Potential stroke cure is 10,000 times more effective than thought

Mgr. Martin Toul from the Loschmidt Laboratories of the Faculty of Science MU, RECETOX and the International Clinical Research Centre at St. Anne’s University Hospital in Brno (FNUSA-ICRC) has discovered in his work a connection that increases the previously recognized effectiveness of staphylokinase in dissolving blood clots up to ten thousand times. This breakthrough discovery could help to find new and more effective drugs for acute stroke patients.

Two approaches are currently used to treat stroke. The first is mechanical, where the blood clot is removed using a catheter, while the second is biochemical, where the thrombus is dissolved using a drug. The first method is more demanding in terms of technical equipment and also in terms of thorough training of personnel, while the second is easier to apply, but it has its limits too, especially in terms of efficacy and the cost of the substance administered.

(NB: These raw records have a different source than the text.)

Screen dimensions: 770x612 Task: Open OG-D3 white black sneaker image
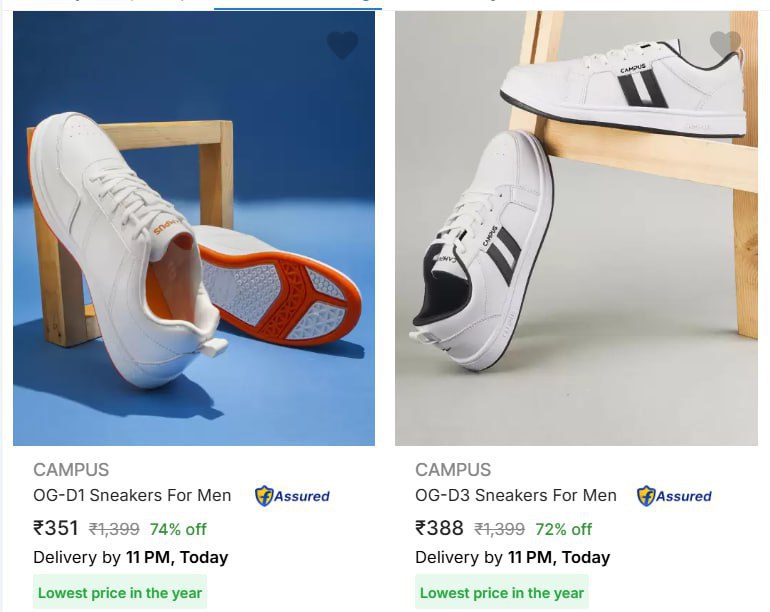pos(577,228)
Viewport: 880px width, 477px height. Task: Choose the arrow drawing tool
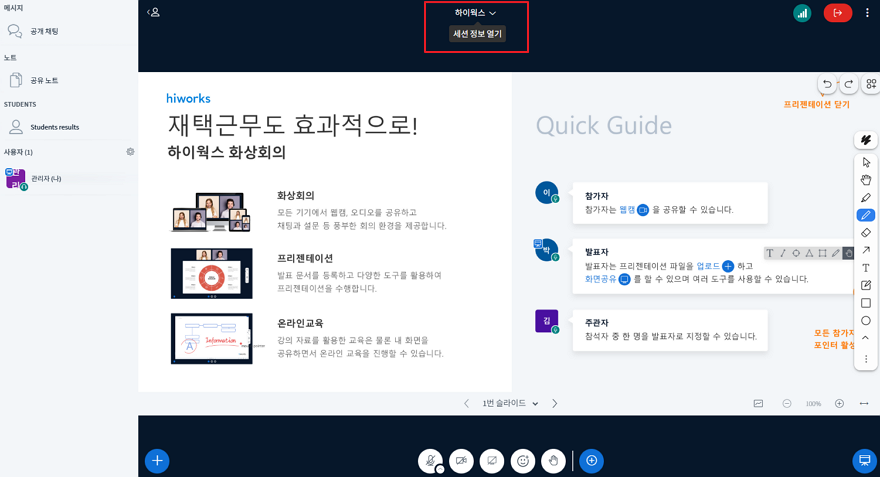tap(866, 250)
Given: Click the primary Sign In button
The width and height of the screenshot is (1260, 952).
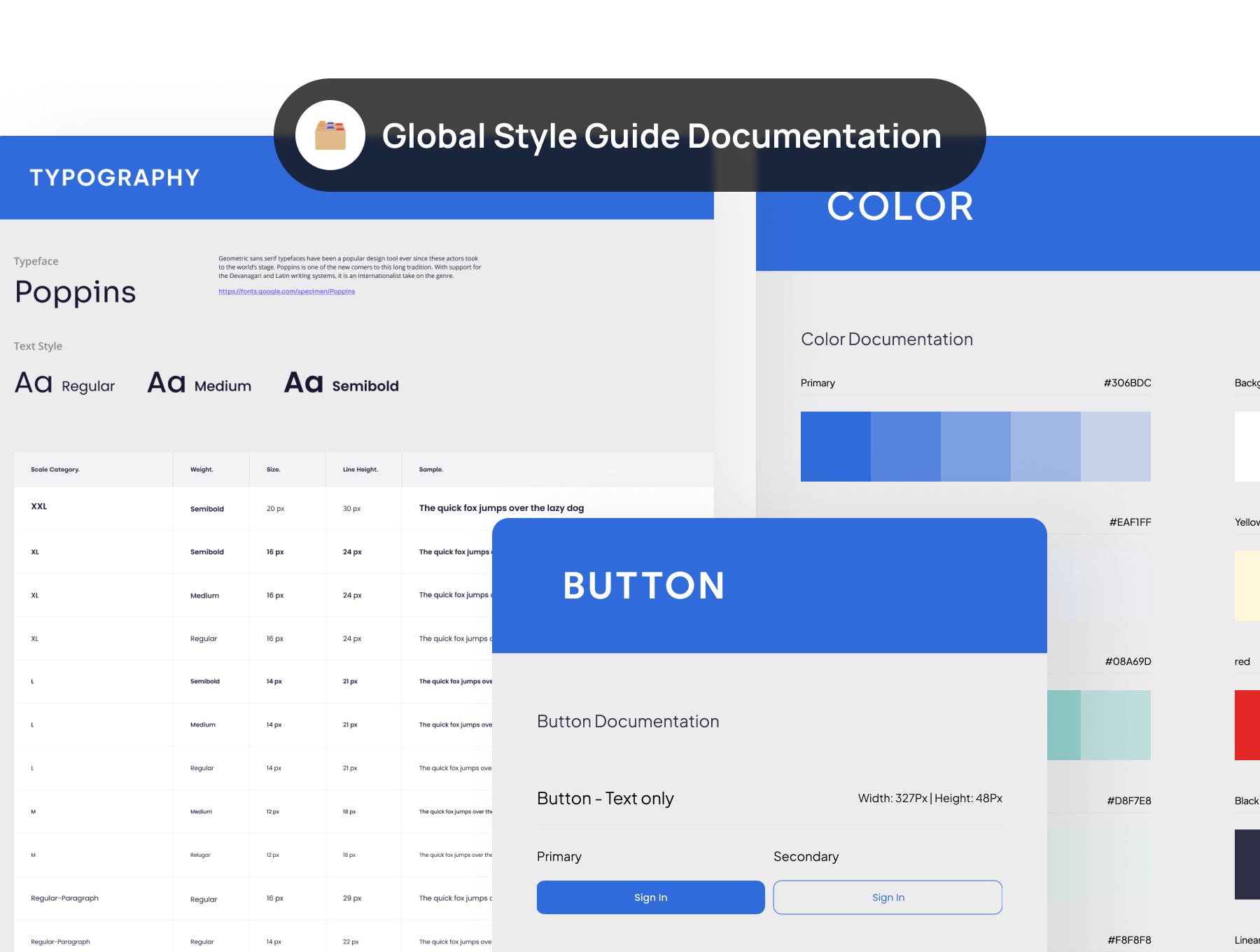Looking at the screenshot, I should (x=650, y=897).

Currently, the most widely used drugs contain a protein called alteplase as the active substance. Although this has a relatively selective effect directly on the blood clot, it has limited efficacy and has a higher risk of thrombus recurrence or unwanted bleeding. Also for this reason, agents that dissolve the thrombus faster and without the risk of side effects are constantly being sought.

A protein produced by staphylococcus bacteria, staphylokinase, has been considered as one suitable candidate. Staphylococcus is found on the skin or mucous membranes of every person. However, if the body is weakened or the immune system is compromised, it can cause an infection that is difficult to treat. Although the immune system tries to isolate these bacteria by using a protective barrier similar in composition to that of a blood clot, staphylococcus can break it down with staphylokinase.

However, staphylokinase did not appear to be a suitable candidate for the treatment of stroke due to its low efficacy. But this could now change with the work of Martin Toul, who has shown that the efficacy reported so far is actually many times – up to 10 000 times – higher. “We are working on research and development of substances effective in stroke within the Stroke Brno project and our research has been supported by the Ministry of Education, Youth and Sports with a four-year INBIO grant of CZK 100 million,” said Toul.

The link that could change the perception of staphylokinase in treatment came about unplanned. “We were testing proteins similar to staphylokinase, and we needed to get baseline data to use as a basis for comparison. We didn’t just want to rely on data reported in the literature; we wanted to verify previous observations in the lab. We went more in depth and found that the staphylokinase activity was actually quite different,” Toul described.

The overall efficiency of staphylokinase, i.e. the efficiency of dissolving a blood clot, is indeed low. However, its mechanism is more complex and consists of two steps. The first is the binding of staphylokinase to its partner, which is very weak indeed. In contrast, the second step, the dissolution of the blood clot itself, is ten thousand times more efficient overall. This is due to the minimal binding of staphylokinase, because of which only a negligible fraction of staphylokinase molecules form an active bound form. Therefore, if the binding could be made more efficient, the overall efficiency of dissolving blood clots would increase many fold.

“Everyone was looking at the activity as a whole. But we looked at the individual steps of the mechanism and found the limiting one. As a result, we found that we don’t need to improve staphylokinase at all in terms of dissolution activity, but just focus on its binding efficiency, which is easier to do,” Toul emphasized. Thus, future research will aim to find proteins with improved binding properties so that the overall efficiency is as high as possible. “Using protein engineering methods, we plan to design thousands of variants, test them in our Loschmidt laboratories and send the most suitable candidates to our colleagues at the Institute of Biophysics of the CAS, with whom we also collaborate within the Stroke Brno platform,” outlined Martin Toul’s future plans.

The first author of the thesis Mgr. Martin Toul is a student of Masaryk University and a researcher of the Protein Engineering team (FNUSA-ICRC) in Loschmidt laboratories under the supervision of Prof. Zbyněk Prokop and Prof. Jiří Damborský. In 2020, he was awarded a Fulbright Postdoctoral Fellowship for PhD students, thanks to which he spent a semester at the University of Texas at Austin in the group of Prof. Kenneth A. Johnson.